## Given text
*** Begin section ***

Opinion
No. 217-2016-CV-353
10-18-2016
ORDER
The Plaintiff, Grafton Data Systems, Inc. ("Grafton"), moves for a preliminary injunction against the Defendants, Craig Moore ("Moore") and Barlo Signs International, Inc. ("Barlo"), seeking to enjoin Moore and Barlo from pursuing Grafton's "client base" in violation of a non-competition agreement and from using Grafton's trade secrets for their benefit. The Defendants object. The Court held a hearing September 7, 2016. For the following reasons, the Motion for Preliminary Injunction is DENIED.
I
The following facts are based upon the parties offers of proof, and therefore are not conclusive, and do not constitute the law of the case. However, it appears to be undisputed that Moore was employed by Grafton for a period of approximately fifteen years. Moore left Grafton on March 31, 2016 and began work at Barlo at some point soon after that date. Barlo is a competitor of Grafton; both companies sell interior and/or exterior signage for commercial businesses in the New England area.
There is some dispute between Moore and Grafton as to what non-compete agreements Moore signed and when they were signed. Grafton says that Moore signed a non-compete agreement in 2007. Moore has stated that he does not recall signing a non- compete in 2007, but does remember signing one in 2015. (Moore Mem. in Supp. Of Obj. to Pl. Mot. for Prel. Inj., 5.) Grafton has produced a copy of a 2007 non-compete that appears to have Craig Moore's signature and a date of "3/7/2007." (Compl., Attach. A.) Grafton has also produced a copy of the 2015 non-compete. (Compl., Attach. B.) The 2015 non-compete, which Moore agrees he signed, prohibits him from competing "in the same capacity for a period of two (2) years after employment termination by solicitation of the client base of Graft Data Systems, Inc." (Id.) It further states that "employees who improperly use or disclose trade secrets or confidential business information will be subject to disciplinary action, including termination of employment and legal action, even if they do not actually benefit from the disclosed information." (Id.)
Before leaving Grafton, Moore was involved in the preliminary stages of a project with Holyoke Medical Center ("H"), a hospital located in Massachusetts. Moore had corresponded with representatives of H on several occasions between December 30, 2015 and the end of his employment with Grafton on March 31, 2016, and performed some preliminary design work for H. The preliminary design work for new hospital signage had gone as far as sending early designs of the signs to the hospital and seeking feedback.

*** End section ***

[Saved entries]
*** Begin section ***

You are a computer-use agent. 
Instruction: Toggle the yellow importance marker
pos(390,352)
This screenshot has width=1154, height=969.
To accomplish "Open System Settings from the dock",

*** End section ***

Revise the passage of the court order between "Before leaving Grafton, Moore" and "and seeking feedback.", inclusive, by replacing "early designs" with "draft designs". These records were taken from a separate source.

## Reply to the task
Before leaving Grafton, Moore was involved in the preliminary stages of a project with Holyoke Medical Center ("H"), a hospital located in Massachusetts. Moore had corresponded with representatives of H on several occasions between December 30, 2015 and the end of his employment with Grafton on March 31, 2016, and performed some preliminary design work for H. The preliminary design work for new hospital signage had gone as far as sending draft designs of the signs to the hospital and seeking feedback.